WHEN WAR COMES HOME
de Silva Wijeyeratne, G. (2008). When War Comes Home. LMD. August 2008. Page133. Volume 15, Issue 1. ISSN 1391-135X.
“There are no naïve solutions anymore – merely a lack of accountability”
I hope I am wrong, but by May 2008, tourism in Sri Lanka could be severely damaged” I said into the microphone of Deepika Shetty, the producer of a television show in Singapore who had now moved onto a printed media role with the Straits Times. I was seated with Deepika and Sanjiva Gautamadasa, our Head of Marketing, in a pleasant courtyard adjoining the Hall de Galle. The Galle Literary Festival was in its second year and it was proving to be a roaring success. So why would I dampen spirits on such a negative note? It was because I always prefer to give an honest answer, even if it is not an answer which is in my best interest. I had been asked the question as during the Galle Literary Festival the government abrogated the ceasefire agreement with the LTTE. I had been puzzled. Why bother to formally abrogate the ceasefire when it no longer existed in reality and the military was seemingly scoring a string of successes backed by air power which had turned the tide in its favour.
It appeared that the reason for a formal abrogation of the ceasefire was to allow the government to have the independent ceasefire monitors removed, presumably to reduce criticisms. You would not have a board of directors voting to have the internal audit department removed to enable them to pursue a more vigorous policy of profit growth through enhanced risk taking without being deflected by internal audit queries. But at a national level, it seems we wanted to intensify the war without fear of criticisms of policy or the inevitable collateral damage.
I had trained as a chartered accountant with my first five years of work experience in auditing financial institutions in London. Even with controls in place, I saw how the city failed to curb Nick Leeson from bankrupting the merchant bank Barings. I did not need a background in human rights to understand how a war waged without fear of criticisms would result in avoidable civilian casualties and generate more volunteers for suicide bombers. In my first ten years in London there was scarcely a week when one of my train journeys was not interrupted by a suspect parcel. One of the buildings I worked in was rendered inoperable for a few days by a large bomb targeting another building.
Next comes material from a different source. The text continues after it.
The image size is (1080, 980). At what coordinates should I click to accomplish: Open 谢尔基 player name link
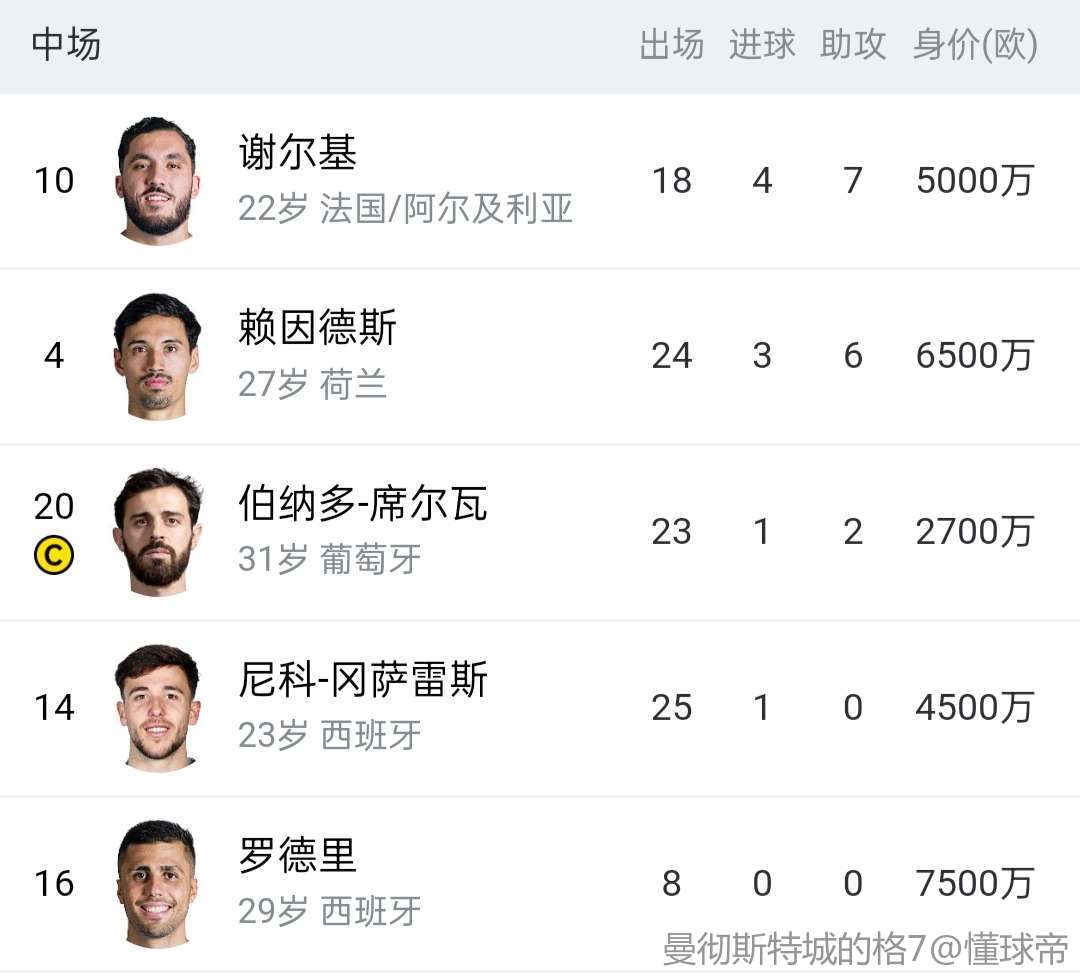click(298, 153)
In February, I could see the war coming home to Colombo by May or June. Many of my colleagues and friends disagreed. They pointed out the success of the military in preventing bomb attacks in Colombo. A year had passed with just one or two suicide attacks on very senior personnel. I felt that the perceived success was due more because the LTTE had chosen not to engage in a spate of small attacks on civilians. With their backs up against the wall, it would be expected of them to engage in diversionary tactics in the future.
In the last week of May, the war did come to Colombo with intensity. My driver missed the bomb at Lotus Road in Fort by five minutes. But a week later, he was injured slightly on the bomb on the train in Dehiwela. By the first week of June when I am writing this, every few days, I find anxious colleagues checking whether any of their friends or relatives were injured or killed in a bomb explosion. Colombo would mourn the loss of its dead and in the Wanni they in turn mourned the civilians who died in collateral damage.
In June 2008, Deepika was back again to write a story for the Strait Times, on the Buddhist Trail. We had dinner at Tintagel with Sanjiva and Renton de Alwis, the Chairman of the Sri Lanka Tourist Development Authority and Mahika Bartholemeusz the Team Leader for Public Relations. I knew most of the resort hotels were empty and that Lanka Buisiness Online had carried a story of hotels in the South closing down. Deepika did not ask me this time, how tourism was faring. So I kept my mouth firmly shut and listened to Renton and Mahika explaining how Sri Lankan Tourism will be planting ten million trees. A bit of a shame about my accountancy background, a few years of gardening would have been a real help.
This war is too complex for me to even venture into offering naive solutions. However a worry for me is the ever increasing debate in the press that those who question war policy are un-patriotic. On the contrary, being accountable, works well in both war and peace. No less than General Sir Michael Rose, a SAS war hero said that Prime Minister Tony Blair should be impeached for taking Britain to war in Iraq. The freedom to be self-critical allows a tiny nation like Britain to remain as the world’s fourth largest economy. Perhaps there is a lesson to be learnt here for another tiny nation like Sri Lanka. Being open to challenge is not a weakness, it creates an environment for alternatives to be explored or for the same policies to be pursued with more stringent margins of civil safety.